In einer Mischung aus Langeweile und Laudanum-Rausch verabreden die Genfer Urlauber nämlich einen Schreibwettbewerb, aber nur Mary gelingt dabei ein Werk, das die Zeit überdauert – nicht nur, weil Leserinnen und Leser es lieben, wenn ihnen gruselige Schauer über den Rücken laufen, sondern weil existenzielle Themen in diese Geschichte um die Erschaffung eines Menschen einfließen: Allmachtsfantasien, es Gott gleichzutun; wissenschaftliche Hybris und damit die Frage, ob alles, was möglich ist, auch gemacht werden sollte; die Einsamkeit, die Außenseiter an die Grenze von Gut und Böse bringen kann. Nicht nur als Schatten im Hintergrund steht in Langenheims Inszenierung die künstliche Intelligenz und die Frage, ob auch sie das Zeug zum Monster hat, das zur Gefahr für ihre Schöpfer wird.
"Frankenstein" am Staatstheater: Eine Feuersbrunst erobert den ganzen Bühnenraum
Mit Projektionen, die teilweise von künstlicher Intelligenz geschaffen wurden, verwandelt Thies Mynther die kahlen Wände der Brechtbühne selbst zu einem Labor des technisch Möglichen. Comic-Wesen gleich verändern sich hüpfende und zwinkernde Äuglein zu kleinen Pantoffeltierchen, verschieben sich geometrische Gebilde in Schwarz und Weiß zu immer neuen Formationen, blicken einem Avatare der Schauspieler entgegen, erobert eine gewaltige Feuersbrunst den ganzen Bühnenraum und versetzen Eisberge in die unendliche Polarlandschaft, in der Frankenstein und seine Kreatur schließlich stranden. Im Zusammenspiel mit dem Lichtdesign (Moritz Fettinger) entstehen großartige Bilder und Szenen wie jenes Schattenspiel, in dem Frankenstein und seine Kreatur die Rollen tauschen, der Schöpfer zum Mörder wird, das Monster zum Opfer, und sich augenfällig die Frage stellt: Wer hat schuld an all dem Unheil?

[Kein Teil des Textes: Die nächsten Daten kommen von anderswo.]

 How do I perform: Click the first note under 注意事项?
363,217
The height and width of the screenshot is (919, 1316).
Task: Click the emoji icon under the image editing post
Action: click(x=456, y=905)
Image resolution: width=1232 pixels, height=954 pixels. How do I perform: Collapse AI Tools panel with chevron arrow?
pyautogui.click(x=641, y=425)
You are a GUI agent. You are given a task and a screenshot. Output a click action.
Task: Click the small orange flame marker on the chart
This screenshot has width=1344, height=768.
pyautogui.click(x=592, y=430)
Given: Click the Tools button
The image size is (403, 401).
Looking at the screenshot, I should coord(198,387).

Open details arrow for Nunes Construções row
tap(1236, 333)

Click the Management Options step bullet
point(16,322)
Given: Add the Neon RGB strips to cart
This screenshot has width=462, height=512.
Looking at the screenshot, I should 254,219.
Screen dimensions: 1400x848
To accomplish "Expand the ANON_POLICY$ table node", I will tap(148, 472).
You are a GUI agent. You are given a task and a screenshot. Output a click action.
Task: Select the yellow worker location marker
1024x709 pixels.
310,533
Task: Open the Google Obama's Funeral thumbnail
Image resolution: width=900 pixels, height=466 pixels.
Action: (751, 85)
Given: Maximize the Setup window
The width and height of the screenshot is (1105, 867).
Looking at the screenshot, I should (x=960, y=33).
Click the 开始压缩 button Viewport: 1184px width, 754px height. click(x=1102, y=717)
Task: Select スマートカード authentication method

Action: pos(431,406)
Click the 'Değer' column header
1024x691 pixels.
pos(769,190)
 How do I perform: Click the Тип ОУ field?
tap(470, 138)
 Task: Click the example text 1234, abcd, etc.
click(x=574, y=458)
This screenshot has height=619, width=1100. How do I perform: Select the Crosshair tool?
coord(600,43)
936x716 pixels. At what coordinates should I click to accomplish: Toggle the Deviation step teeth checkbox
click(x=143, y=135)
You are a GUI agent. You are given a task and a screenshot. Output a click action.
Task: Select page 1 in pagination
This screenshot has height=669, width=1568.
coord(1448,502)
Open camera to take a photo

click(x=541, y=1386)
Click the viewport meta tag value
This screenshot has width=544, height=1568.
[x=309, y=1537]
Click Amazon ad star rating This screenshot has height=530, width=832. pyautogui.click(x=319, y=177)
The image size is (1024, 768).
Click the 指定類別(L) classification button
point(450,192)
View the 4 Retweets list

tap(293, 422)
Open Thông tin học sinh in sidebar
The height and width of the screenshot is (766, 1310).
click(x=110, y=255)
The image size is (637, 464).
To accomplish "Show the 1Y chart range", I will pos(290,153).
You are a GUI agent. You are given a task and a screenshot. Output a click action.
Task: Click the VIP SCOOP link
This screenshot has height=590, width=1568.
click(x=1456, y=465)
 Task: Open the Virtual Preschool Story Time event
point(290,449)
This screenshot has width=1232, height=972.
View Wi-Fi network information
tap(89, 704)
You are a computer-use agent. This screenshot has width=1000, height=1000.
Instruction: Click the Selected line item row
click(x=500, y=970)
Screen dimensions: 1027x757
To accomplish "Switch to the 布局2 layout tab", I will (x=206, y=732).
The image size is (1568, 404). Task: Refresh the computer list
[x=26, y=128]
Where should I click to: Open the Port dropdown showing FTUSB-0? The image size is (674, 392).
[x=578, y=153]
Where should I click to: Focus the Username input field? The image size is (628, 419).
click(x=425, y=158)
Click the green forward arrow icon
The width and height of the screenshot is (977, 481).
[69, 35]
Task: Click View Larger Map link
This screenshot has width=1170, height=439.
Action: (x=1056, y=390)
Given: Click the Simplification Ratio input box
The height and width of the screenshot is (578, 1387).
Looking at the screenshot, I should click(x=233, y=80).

Überhaupt der Rollentausch, der gelingt in dieser Inszenierung mit fünf Schauspielern (samt zwei Statisten) und dem vierfachen an Rollen bravourös. An der Einsamkeit verzweifelnd und dadurch zum Opfer werdend berührt Mirjana Milosavljevic´ als Frankensteins Monster ebenso wie sie als Mary Shelley weibliches Empowerment verkörpert.
Prägend für die Aufführung ist Sebastian Müller-Stahl als Frankenstein, immer balancierend zwischen Forscherdrang, Wahn und Erkenntnis sowie als blasierter Lord Byron. Auch Julius Kuhn, Jenny Langner und Gerald Fiedler überzeugen in mehreren Rollen.
An der Szenerie und den Schauspielern liegt es auf jeden Fall nicht, wenn man im Zuschauerraum zwischendurch einen Blick auf die Uhr wirft und der Gedanke kommt, dass die zwei Stunden und 40 Minuten dauernde Aufführung auch ein wenig kürzer hätte sein dürfen, denn nicht immer kann dieses Konstrukt aus Romanvorlage und entstehungshistorischem Twist die Spannung halten – auch wenn klamaukige Einschübe, Ausflüge in den Zuschauerraum und musikalische Schlager-Intermezzi hohen Unterhaltungswert haben.
Alle weiteren Vorstellung sind ausverkauft, Restkarten eventuell an der Abendkasse.